Lightsey: no evidence of chill in auto industry. Given
dramatic consequence on safety, proponents have not met burden of showing need
for an exemption. Saying there are other laws and regulations is not sufficient
in this context. We feel the DMCA is a relevant protection and we encourage the
ability to engage w/security researchers responsibly.
Troncoso: Stanislav explained that he reached out first to
mfgr, notwithstanding the bluster he was ultimately able to work w/them to
ensure the vulnerability was fixed. He didn’t disclose until after it was
fixed. That gets to the norm that we’re seeing even in researchers in this
room. Consistent w/companies’ interests in protecting consumers. Professor Green’s initial filing: he
indicates he always provides disclosure before disclosing vulnerabilities to
the public. It’s a key issue to us, critical to public safety.

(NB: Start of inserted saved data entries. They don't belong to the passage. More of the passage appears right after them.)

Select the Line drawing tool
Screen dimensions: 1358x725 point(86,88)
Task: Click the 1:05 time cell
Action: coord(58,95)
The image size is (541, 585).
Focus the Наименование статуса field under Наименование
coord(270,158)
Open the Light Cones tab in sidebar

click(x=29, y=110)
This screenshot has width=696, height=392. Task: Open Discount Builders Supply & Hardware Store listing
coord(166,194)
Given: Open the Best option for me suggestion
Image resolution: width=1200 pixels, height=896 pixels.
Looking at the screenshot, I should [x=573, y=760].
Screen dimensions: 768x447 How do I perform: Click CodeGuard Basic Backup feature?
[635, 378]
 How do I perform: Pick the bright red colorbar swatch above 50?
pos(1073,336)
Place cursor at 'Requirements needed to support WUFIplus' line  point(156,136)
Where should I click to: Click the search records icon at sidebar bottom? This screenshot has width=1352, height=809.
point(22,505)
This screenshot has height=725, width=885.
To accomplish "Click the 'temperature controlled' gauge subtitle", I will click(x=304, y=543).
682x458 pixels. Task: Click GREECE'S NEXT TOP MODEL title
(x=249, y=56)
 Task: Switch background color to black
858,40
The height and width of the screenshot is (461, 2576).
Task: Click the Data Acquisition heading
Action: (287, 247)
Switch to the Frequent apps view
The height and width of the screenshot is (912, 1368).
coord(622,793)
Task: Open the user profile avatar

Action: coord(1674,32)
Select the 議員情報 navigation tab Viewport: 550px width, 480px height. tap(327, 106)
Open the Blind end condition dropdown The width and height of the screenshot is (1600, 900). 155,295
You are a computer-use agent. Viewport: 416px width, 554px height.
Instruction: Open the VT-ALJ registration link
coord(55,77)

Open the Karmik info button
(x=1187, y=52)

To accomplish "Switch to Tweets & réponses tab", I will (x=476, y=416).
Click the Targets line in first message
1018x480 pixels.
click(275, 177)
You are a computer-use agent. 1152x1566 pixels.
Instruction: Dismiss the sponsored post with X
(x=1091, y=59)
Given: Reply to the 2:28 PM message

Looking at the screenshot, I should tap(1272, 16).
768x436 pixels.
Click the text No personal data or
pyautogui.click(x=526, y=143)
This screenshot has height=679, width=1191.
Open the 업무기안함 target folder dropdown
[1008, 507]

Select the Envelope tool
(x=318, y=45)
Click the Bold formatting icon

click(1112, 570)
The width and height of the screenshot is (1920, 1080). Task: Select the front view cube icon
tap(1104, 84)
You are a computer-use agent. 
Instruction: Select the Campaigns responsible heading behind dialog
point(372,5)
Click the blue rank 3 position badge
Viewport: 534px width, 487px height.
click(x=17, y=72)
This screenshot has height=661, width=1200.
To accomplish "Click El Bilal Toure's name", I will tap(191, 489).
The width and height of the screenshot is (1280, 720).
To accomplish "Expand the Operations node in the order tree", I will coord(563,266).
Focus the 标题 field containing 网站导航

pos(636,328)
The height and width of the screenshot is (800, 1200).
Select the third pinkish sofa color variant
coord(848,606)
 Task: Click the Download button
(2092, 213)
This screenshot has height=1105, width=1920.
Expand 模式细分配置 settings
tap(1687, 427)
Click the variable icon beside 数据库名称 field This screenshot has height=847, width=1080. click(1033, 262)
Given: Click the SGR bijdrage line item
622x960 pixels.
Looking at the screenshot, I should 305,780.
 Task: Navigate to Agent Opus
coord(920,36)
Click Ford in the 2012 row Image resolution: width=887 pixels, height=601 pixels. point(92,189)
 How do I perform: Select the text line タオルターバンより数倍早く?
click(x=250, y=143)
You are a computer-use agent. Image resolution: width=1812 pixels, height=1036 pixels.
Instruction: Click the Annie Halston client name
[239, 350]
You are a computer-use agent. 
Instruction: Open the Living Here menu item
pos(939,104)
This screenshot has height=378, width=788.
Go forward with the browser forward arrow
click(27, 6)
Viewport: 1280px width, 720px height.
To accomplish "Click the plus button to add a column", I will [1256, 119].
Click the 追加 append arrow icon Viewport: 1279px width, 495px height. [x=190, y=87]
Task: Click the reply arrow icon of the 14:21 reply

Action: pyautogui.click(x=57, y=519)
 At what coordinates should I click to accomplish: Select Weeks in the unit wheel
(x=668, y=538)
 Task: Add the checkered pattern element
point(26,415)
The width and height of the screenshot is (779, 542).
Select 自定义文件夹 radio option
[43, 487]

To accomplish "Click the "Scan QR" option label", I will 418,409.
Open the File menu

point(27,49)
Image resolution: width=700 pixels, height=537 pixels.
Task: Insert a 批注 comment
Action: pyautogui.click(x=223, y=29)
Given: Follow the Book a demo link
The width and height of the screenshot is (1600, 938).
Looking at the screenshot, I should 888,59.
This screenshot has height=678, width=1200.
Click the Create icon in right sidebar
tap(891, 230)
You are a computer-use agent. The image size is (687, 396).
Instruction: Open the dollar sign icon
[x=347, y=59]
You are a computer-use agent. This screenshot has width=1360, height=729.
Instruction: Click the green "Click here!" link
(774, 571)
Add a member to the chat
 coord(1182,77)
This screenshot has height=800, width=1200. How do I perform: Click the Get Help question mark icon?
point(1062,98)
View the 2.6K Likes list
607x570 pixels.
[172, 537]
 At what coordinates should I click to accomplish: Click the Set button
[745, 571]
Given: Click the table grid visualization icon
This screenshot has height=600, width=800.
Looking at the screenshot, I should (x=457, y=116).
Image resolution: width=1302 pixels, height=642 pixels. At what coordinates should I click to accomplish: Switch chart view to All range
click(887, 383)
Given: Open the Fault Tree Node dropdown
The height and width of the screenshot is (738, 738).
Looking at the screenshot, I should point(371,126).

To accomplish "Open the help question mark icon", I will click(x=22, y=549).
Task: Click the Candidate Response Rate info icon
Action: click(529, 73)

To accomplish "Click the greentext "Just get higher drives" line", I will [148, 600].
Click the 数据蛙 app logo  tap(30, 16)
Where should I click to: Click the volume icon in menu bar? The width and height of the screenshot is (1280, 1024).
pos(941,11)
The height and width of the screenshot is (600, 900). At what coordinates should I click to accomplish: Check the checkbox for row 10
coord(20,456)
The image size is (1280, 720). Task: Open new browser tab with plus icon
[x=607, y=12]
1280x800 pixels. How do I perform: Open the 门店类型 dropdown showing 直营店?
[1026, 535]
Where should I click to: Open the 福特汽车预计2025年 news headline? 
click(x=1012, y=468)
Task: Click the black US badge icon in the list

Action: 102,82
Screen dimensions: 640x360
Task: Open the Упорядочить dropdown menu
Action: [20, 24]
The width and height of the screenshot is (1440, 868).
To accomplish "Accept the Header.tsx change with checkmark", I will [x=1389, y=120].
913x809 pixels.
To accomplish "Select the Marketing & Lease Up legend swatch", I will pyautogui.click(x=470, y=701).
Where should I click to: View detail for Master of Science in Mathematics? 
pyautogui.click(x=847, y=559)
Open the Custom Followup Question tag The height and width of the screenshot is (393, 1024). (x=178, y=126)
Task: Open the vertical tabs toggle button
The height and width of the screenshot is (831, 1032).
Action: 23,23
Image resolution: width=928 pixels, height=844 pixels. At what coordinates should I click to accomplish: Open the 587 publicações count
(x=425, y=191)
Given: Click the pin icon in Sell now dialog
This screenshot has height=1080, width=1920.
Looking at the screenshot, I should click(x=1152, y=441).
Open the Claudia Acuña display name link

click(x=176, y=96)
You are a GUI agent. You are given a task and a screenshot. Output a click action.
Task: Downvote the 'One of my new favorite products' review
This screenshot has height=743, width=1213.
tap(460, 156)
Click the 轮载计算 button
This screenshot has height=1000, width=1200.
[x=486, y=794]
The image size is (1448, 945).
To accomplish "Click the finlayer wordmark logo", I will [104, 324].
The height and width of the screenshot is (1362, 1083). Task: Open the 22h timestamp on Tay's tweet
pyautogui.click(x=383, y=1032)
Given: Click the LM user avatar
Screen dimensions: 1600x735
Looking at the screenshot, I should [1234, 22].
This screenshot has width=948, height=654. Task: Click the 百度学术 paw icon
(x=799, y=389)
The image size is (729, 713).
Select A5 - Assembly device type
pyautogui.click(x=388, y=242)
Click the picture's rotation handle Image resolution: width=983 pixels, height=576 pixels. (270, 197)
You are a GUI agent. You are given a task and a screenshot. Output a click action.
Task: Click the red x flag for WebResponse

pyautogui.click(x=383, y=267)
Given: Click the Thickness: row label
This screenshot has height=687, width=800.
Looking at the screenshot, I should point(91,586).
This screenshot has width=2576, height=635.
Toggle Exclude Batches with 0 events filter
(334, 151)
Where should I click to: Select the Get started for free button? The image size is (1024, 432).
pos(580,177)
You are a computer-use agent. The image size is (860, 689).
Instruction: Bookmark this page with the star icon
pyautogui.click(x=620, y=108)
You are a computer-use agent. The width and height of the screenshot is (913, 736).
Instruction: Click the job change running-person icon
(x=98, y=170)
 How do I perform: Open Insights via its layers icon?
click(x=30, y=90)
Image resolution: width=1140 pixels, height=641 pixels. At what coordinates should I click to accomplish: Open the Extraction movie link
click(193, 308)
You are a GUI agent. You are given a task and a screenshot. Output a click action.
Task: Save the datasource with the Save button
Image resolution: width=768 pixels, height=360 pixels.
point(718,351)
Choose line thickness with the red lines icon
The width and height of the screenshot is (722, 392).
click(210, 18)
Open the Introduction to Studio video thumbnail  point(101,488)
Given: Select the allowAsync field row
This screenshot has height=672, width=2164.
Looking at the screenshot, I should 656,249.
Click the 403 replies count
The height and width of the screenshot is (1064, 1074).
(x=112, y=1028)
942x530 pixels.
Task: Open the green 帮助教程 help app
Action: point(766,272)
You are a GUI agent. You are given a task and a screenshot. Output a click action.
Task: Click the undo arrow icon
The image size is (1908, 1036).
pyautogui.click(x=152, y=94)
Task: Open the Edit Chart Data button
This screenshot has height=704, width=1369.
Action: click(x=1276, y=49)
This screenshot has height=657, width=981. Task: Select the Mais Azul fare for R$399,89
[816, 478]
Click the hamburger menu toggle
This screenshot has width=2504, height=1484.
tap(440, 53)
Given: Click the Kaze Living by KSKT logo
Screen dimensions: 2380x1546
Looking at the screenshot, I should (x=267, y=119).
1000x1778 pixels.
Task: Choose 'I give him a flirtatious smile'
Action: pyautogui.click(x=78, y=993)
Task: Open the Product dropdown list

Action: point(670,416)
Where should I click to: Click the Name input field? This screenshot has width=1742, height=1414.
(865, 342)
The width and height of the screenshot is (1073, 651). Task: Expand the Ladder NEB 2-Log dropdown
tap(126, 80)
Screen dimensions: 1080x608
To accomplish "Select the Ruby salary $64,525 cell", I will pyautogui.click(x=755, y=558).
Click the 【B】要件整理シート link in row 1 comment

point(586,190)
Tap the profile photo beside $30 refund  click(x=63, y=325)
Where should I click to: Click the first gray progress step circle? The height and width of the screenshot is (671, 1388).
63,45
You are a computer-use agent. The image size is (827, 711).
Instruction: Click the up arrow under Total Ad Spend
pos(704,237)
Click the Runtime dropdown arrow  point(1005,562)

Green: I always attempt to provide disclosure. Sometimes it’s not possible, as when there are 1000s of websites. Sometimes you notify, and they are not able to remediate it. They tell you there’s no fix or they’ll take a year. Then you have the obligation to look at the end user/consumers and that has to affect your calculation. Android is rarely updated by carriers. Google will make a patch, but 90% of consumers may be vulnerable a year later. You have to decide based on what’s right for consumers and not based on what’s good for software companies.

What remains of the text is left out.